Geralt powolnym ruchem sięgnął po swój stalowy miecz, a kiedy dłoniom poczuł wygodną rękojeść oręża, zdecydowanym, szybkim ruchem wyszarpnął ostrze z pochwy.

Drizzt również dobył swoje sejmitary. Drow rozglądnął się po piaszczystej arenie, na której oboje stali. Żadnych widzów, żadnych dźwięków... Jedynie bicie ich serc oraz spokojne oddechy.
 - Nie chce z tobą walczyć – rzekł bardzo powoli mroczny elf. – Ale zostałem do tego zmuszony. Wiedźmin od razu zrozumiał prawdę, lecz nie było już odwrotu.
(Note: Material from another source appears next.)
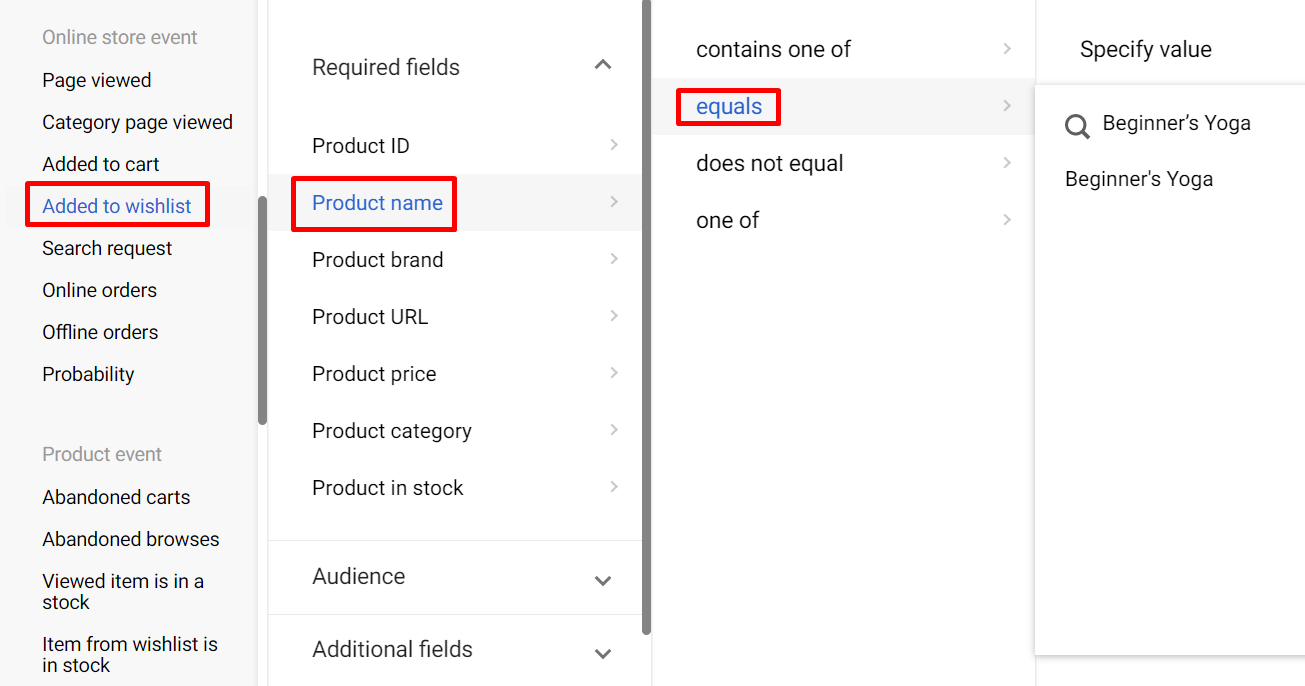Image resolution: width=1305 pixels, height=686 pixels.
Task: Choose Page viewed event
Action: pos(97,80)
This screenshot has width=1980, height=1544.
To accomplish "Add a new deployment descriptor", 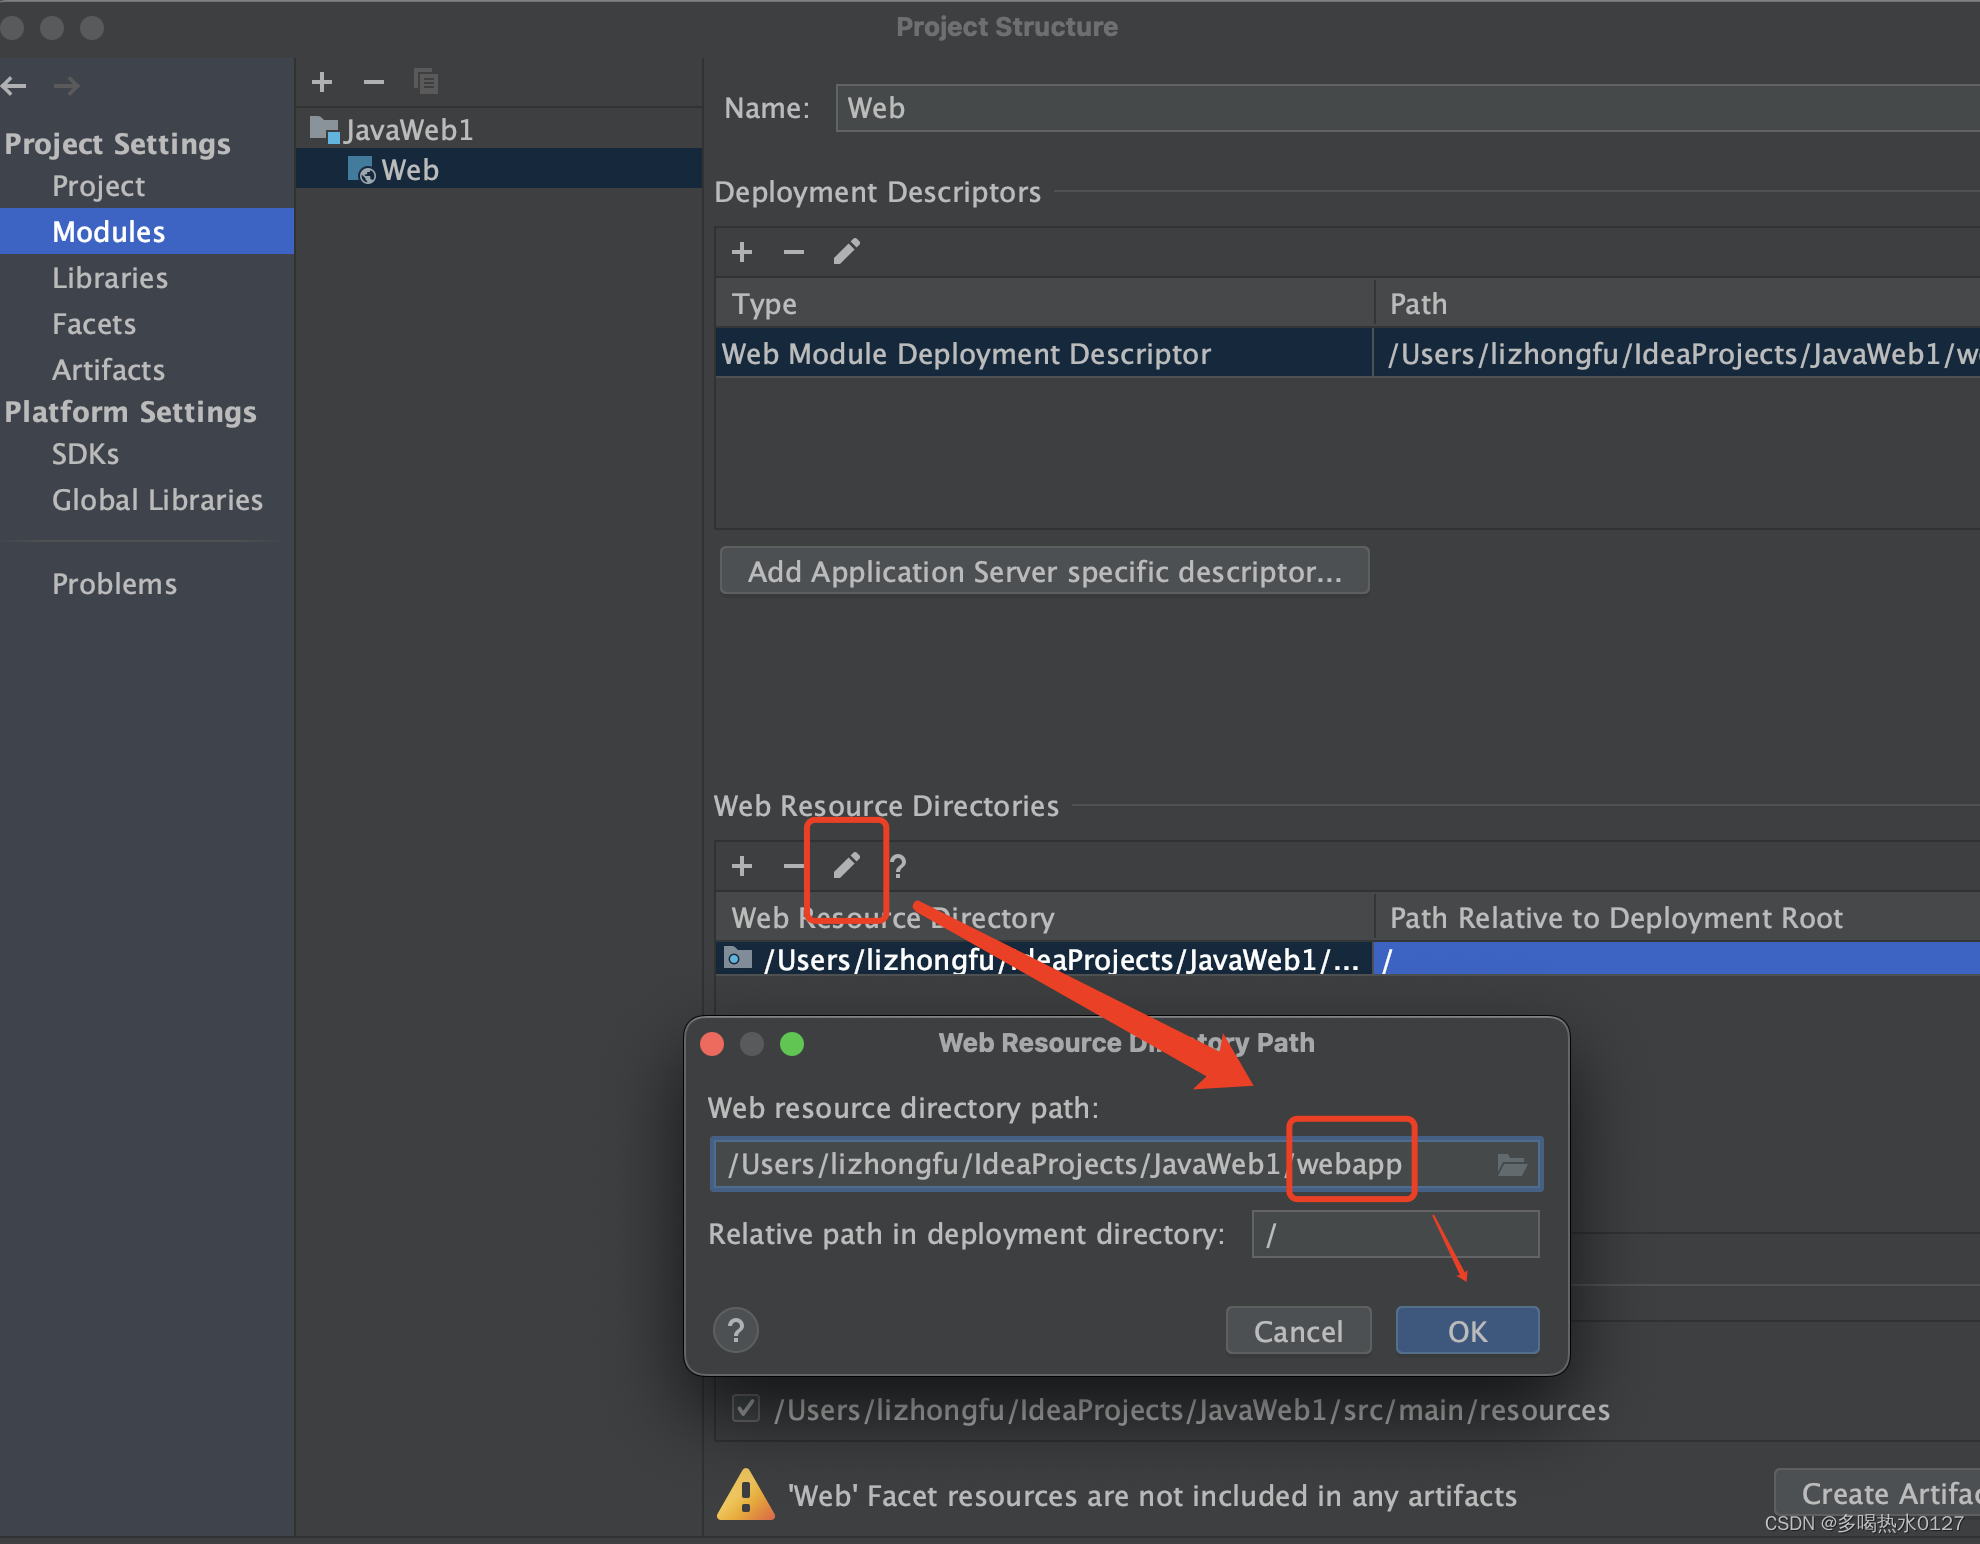I will (x=742, y=252).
Tylko jeden mógł przeżyć
- Ktoś się nami bawi. Też nie chcę z tobą walczyć, ale już za późno... – odpowiedział Geralt cicho, szorstkim głosem.
- Zakończmy to – odparł stanowczym tonem Drizzt.

W lawendowych oczach Drowa zapłonęły ognie determinacji. Z niezwykłą szybkością mroczny elf znalazł się przy wiedźminie i zaczął swój zapierający w dech taniec ostrzy. Wirował i ciął, przy każdym uderzeniu chcąc zakończyć ten koszmar. Łowca, który wydawał się zniknąć dawno temu, powoli znów przejmował kontrolę nad Drizztem.

Wiedźmin z trudnością bronił się przed atakami mrocznego elfa. Drizzt atakował zaciekle i niezwykle szybko. Geralt wiedział, że w końcu mroczny elf przebije się przez jego obronę, jeśli czegoś nie wymyśli.
Dźwięk uderzenia stali powtarzał się niezwykle często. Gdyby ktoś obserwował ten pojedynek, zobaczyłby jedynie rozmazane kształty
.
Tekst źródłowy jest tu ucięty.